I don’t speak. I’m anchored because Stella isn’t looking for absolution, she’s handing me her ghosts, one by one, and trusting I don’t flinch.

‘What will become of me, Sal, if I stay here in your grave of truths?’

‘You will become Stella Anderson, the woman I lo-’

‘I’m wet,’ she states. I crouch beside her, brushing a hair from her face.

‘I- I had hoped I’d have that effect on you.’

‘NO! I’m really wet,’ she repeats, her voice flat. I look around, my eyes darting from the rising water to the hatch, then to the corners where water is swallowing the floor inch by inch.

‘We need to move!’ Water surges behind us as we ascend the steps. The Rabbit Warren no longer a refuge, but a tomb filling with water. Water surges in, relentless and rising fast. It’s already at my ankles. I hurl myself at the hatch, shoulder screaming, but the pressure from outside holds it shut like a clenched fist. The wood hatch groans. ‘Boss,’ I hiss into the earpiece. ‘Come on.’ Static.

I laugh. It’s a stupid, half-cackle. Because of course the line goes dead the moment I need him. The moment I’m stuck down here like a goddamn rabbit with a gang of psychos playing fox hunt topside. And now I’m being flushed out like vermin. I press my back against the wall, chest heaving. The air is thick, mud, mould, maybe something metallic like blood. It could be mine. It could be Stella’s. And just like that she’s there – Elina. Not in some poetic, ghostly way. No. She’s here like a punch to my ribs. That last breath. The memory of her fingers slipping through mine when she was already halfway gone.

‘It’s not your fault, Salvador,’she had said.

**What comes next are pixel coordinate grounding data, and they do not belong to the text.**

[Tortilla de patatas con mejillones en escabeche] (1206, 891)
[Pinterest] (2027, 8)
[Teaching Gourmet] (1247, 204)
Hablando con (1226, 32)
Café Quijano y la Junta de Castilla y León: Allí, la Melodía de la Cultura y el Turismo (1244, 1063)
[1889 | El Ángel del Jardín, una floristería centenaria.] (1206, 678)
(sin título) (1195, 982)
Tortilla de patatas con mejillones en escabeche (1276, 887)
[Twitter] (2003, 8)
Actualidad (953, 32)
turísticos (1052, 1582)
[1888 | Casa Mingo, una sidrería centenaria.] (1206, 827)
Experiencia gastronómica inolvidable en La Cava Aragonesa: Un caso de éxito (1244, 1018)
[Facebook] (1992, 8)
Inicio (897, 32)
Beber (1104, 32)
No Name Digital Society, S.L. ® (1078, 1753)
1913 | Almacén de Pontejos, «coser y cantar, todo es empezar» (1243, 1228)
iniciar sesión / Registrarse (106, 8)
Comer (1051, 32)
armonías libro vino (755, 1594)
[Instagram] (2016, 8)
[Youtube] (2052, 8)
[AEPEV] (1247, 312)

The scent hits me first. Whiskey, smoke. Her perfume. And just like that I’m back at Whitechapel. Back in that blues bar with cracked leather booths.

WHITECHAPEL, LONDON

The saxophone moaned like a dying confession, each note dragging its proverbial foot inside the ‘60s inspired jazz blues club situated behind a forgotten street. The kind of place where the walls sweat bourbon and the saxophone cries. The room was hers. People swayed like reeds in a river, fingers clicking, the crowd echoing the lyrics.

Elina was on stage, bathed in the amber light of a spotlight as she grabs the mic. Her voice was low and aching as she sang Nina Simone’s “Sinnerman.” God, she was always so electric under the spotlight – red silk clinging to her body, dark tousled hair falling past her shoulders. That voice…smoky and broken. It made the whole room lean in, like they were afraid to miss the sound of a heart unravelling. I was at the bar, nursing my third whiskey, watching her like a man watches his last sunrise – knowing it’s beautiful. Then the door slammed open. Reggie fucking Thompson. That big bastard. He walked in with a grin carved with bad intentions, like he already knew how the night would end. And maybe he did. MaybeIdid. Because that was the last time my darling Elina ever sang. The last time I heard the saxophone cry.

Behind Reggie – guns. Men. Destruction.

‘Down!’ someone shouted. The first shot cracked the silence like a whip. The room turned into chaos – bodies ducked, chairs crashed. The second shot found her. Elina staggered mid-note. Eyes wide. Hand held against her stomach. Dark crimson rivulets bloomed across that silk like a blossoming rose and she looked at me. I ran, sliding across the floor, arm around her before she hit the floor.

‘Stay with me,’ I whispered. ‘Please, Elina.’

She smiled.

‘It’s not your fault, Salvador,’ she said.

I blink, and she’s gone. The music fades. The bar disappears, and all that’s left is the sound of water, and my own ragged breathing. ‘Elina...’ I whisper. Some nights I still hear her ask,“Oh, Sinnerman, where you gonna run to?”And I lie awake wondering if Reggie ever found a place to hide from what he did. Because I never could.